* Exercise requirements *
Please print every one of the following rows again without changing a single character.

Entries taken from a collection
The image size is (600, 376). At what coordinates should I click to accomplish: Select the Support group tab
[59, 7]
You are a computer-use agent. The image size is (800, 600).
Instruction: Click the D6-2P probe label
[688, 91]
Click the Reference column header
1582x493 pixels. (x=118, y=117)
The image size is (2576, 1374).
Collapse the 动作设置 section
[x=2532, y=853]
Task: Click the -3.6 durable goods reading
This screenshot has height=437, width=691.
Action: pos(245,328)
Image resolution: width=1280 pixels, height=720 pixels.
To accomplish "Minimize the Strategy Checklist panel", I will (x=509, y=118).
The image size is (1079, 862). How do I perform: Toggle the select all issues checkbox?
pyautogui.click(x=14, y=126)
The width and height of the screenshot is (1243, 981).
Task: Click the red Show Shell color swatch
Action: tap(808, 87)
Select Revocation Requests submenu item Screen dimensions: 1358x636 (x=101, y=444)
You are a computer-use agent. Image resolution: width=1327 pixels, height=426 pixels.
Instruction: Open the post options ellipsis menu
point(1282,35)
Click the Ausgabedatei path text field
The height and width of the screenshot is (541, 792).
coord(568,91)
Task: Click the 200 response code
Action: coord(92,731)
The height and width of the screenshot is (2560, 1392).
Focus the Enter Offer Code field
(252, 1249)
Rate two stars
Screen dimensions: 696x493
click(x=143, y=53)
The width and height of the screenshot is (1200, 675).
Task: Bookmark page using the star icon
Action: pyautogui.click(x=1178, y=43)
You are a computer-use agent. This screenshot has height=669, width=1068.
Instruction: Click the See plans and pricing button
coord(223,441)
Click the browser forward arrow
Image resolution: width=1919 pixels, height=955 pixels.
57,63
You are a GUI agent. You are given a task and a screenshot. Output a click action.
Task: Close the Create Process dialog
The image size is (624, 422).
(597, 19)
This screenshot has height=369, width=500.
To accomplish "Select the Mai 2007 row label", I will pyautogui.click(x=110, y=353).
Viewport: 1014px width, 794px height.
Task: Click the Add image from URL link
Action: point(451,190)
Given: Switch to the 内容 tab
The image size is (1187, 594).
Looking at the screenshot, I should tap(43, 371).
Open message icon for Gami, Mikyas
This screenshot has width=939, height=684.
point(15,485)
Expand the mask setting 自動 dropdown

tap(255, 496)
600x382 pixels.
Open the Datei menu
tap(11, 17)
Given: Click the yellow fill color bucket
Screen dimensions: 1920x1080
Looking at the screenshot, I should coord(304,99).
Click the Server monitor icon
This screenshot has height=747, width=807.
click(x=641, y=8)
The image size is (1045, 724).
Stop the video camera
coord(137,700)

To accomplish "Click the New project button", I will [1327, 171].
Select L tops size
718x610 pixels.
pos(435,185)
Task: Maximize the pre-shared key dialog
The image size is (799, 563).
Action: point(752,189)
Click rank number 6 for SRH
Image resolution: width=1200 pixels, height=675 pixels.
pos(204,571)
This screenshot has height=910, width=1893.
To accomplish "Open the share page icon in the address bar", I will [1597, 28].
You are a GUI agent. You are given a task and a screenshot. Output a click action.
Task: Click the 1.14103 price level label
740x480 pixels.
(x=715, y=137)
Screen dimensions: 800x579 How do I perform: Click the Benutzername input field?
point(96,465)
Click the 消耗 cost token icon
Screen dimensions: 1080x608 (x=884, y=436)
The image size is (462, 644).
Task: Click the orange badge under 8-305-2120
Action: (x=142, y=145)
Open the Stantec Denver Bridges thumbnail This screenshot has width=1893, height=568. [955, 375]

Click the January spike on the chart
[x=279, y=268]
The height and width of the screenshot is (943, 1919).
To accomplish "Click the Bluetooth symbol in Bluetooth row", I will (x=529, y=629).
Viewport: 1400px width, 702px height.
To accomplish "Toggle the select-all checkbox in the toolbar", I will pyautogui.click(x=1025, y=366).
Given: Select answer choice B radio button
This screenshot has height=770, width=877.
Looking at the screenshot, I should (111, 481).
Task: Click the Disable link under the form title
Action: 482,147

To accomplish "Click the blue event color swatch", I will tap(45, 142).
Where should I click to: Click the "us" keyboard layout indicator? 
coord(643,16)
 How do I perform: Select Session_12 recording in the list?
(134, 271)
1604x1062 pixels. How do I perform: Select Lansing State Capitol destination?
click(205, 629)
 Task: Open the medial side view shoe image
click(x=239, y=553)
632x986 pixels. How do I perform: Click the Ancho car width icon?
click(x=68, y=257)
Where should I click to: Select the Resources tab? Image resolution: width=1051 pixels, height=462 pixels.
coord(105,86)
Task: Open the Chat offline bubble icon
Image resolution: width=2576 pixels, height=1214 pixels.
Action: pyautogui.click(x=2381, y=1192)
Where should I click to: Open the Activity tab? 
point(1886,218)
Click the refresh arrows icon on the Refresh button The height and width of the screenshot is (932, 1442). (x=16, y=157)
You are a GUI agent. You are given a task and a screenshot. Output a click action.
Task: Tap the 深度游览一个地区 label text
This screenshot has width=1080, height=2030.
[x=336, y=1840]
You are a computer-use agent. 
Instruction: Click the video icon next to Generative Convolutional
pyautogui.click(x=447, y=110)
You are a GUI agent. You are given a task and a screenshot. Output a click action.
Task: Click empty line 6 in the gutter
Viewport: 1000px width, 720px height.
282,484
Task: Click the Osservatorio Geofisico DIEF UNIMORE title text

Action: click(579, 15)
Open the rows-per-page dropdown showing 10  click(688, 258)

* Final answer *
The image size is (600, 376). At what coordinates should I click to accomplish: Select the Support group tab
[59, 7]
You are a computer-use agent. The image size is (800, 600).
Instruction: Click the D6-2P probe label
[688, 91]
Click the Reference column header
1582x493 pixels. (x=118, y=117)
The image size is (2576, 1374).
Collapse the 动作设置 section
[x=2532, y=853]
Task: Click the -3.6 durable goods reading
This screenshot has height=437, width=691.
Action: pos(245,328)
Image resolution: width=1280 pixels, height=720 pixels.
To accomplish "Minimize the Strategy Checklist panel", I will (x=509, y=118).
The image size is (1079, 862). How do I perform: Toggle the select all issues checkbox?
pyautogui.click(x=14, y=126)
The width and height of the screenshot is (1243, 981).
Task: Click the red Show Shell color swatch
Action: tap(808, 87)
Select Revocation Requests submenu item Screen dimensions: 1358x636 (x=101, y=444)
You are a computer-use agent. Image resolution: width=1327 pixels, height=426 pixels.
Instruction: Open the post options ellipsis menu
point(1282,35)
Click the Ausgabedatei path text field
The height and width of the screenshot is (541, 792).
coord(568,91)
Task: Click the 200 response code
Action: coord(92,731)
The height and width of the screenshot is (2560, 1392).
Focus the Enter Offer Code field
(252, 1249)
Rate two stars
Screen dimensions: 696x493
click(x=143, y=53)
The width and height of the screenshot is (1200, 675).
Task: Bookmark page using the star icon
Action: pyautogui.click(x=1178, y=43)
You are a computer-use agent. This screenshot has height=669, width=1068.
Instruction: Click the See plans and pricing button
coord(223,441)
Click the browser forward arrow
Image resolution: width=1919 pixels, height=955 pixels.
57,63
You are a GUI agent. You are given a task and a screenshot. Output a click action.
Task: Close the Create Process dialog
The image size is (624, 422).
(597, 19)
This screenshot has height=369, width=500.
To accomplish "Select the Mai 2007 row label", I will pyautogui.click(x=110, y=353).
Viewport: 1014px width, 794px height.
Task: Click the Add image from URL link
Action: point(451,190)
Given: Switch to the 内容 tab
The image size is (1187, 594).
Looking at the screenshot, I should tap(43, 371).
Open message icon for Gami, Mikyas
This screenshot has width=939, height=684.
point(15,485)
Expand the mask setting 自動 dropdown

tap(255, 496)
600x382 pixels.
Open the Datei menu
tap(11, 17)
Given: Click the yellow fill color bucket
Screen dimensions: 1920x1080
Looking at the screenshot, I should coord(304,99).
Click the Server monitor icon
This screenshot has height=747, width=807.
click(x=641, y=8)
The image size is (1045, 724).
Stop the video camera
coord(137,700)

To accomplish "Click the New project button", I will [1327, 171].
Select L tops size
718x610 pixels.
pos(435,185)
Task: Maximize the pre-shared key dialog
The image size is (799, 563).
Action: point(752,189)
Click rank number 6 for SRH
Image resolution: width=1200 pixels, height=675 pixels.
pos(204,571)
This screenshot has height=910, width=1893.
To accomplish "Open the share page icon in the address bar", I will [1597, 28].
You are a GUI agent. You are given a task and a screenshot. Output a click action.
Task: Click the 1.14103 price level label
740x480 pixels.
(x=715, y=137)
Screen dimensions: 800x579 How do I perform: Click the Benutzername input field?
point(96,465)
Click the 消耗 cost token icon
Screen dimensions: 1080x608 (x=884, y=436)
The image size is (462, 644).
Task: Click the orange badge under 8-305-2120
Action: (x=142, y=145)
Open the Stantec Denver Bridges thumbnail This screenshot has width=1893, height=568. [955, 375]

Click the January spike on the chart
[x=279, y=268]
The height and width of the screenshot is (943, 1919).
To accomplish "Click the Bluetooth symbol in Bluetooth row", I will (x=529, y=629).
Viewport: 1400px width, 702px height.
To accomplish "Toggle the select-all checkbox in the toolbar", I will pyautogui.click(x=1025, y=366).
Given: Select answer choice B radio button
This screenshot has height=770, width=877.
Looking at the screenshot, I should (111, 481).
Task: Click the Disable link under the form title
Action: 482,147

To accomplish "Click the blue event color swatch", I will tap(45, 142).
Where should I click to: Click the "us" keyboard layout indicator? 
coord(643,16)
 How do I perform: Select Session_12 recording in the list?
(134, 271)
1604x1062 pixels. How do I perform: Select Lansing State Capitol destination?
click(205, 629)
 Task: Open the medial side view shoe image
click(x=239, y=553)
632x986 pixels. How do I perform: Click the Ancho car width icon?
click(x=68, y=257)
Where should I click to: Select the Resources tab? Image resolution: width=1051 pixels, height=462 pixels.
coord(105,86)
Task: Open the Chat offline bubble icon
Image resolution: width=2576 pixels, height=1214 pixels.
Action: pyautogui.click(x=2381, y=1192)
Where should I click to: Open the Activity tab? 
point(1886,218)
Click the refresh arrows icon on the Refresh button The height and width of the screenshot is (932, 1442). (x=16, y=157)
You are a GUI agent. You are given a task and a screenshot. Output a click action.
Task: Tap the 深度游览一个地区 label text
This screenshot has width=1080, height=2030.
[x=336, y=1840]
You are a computer-use agent. 
Instruction: Click the video icon next to Generative Convolutional
pyautogui.click(x=447, y=110)
You are a GUI agent. You are given a task and a screenshot. Output a click action.
Task: Click empty line 6 in the gutter
Viewport: 1000px width, 720px height.
282,484
Task: Click the Osservatorio Geofisico DIEF UNIMORE title text

Action: click(579, 15)
Open the rows-per-page dropdown showing 10  click(688, 258)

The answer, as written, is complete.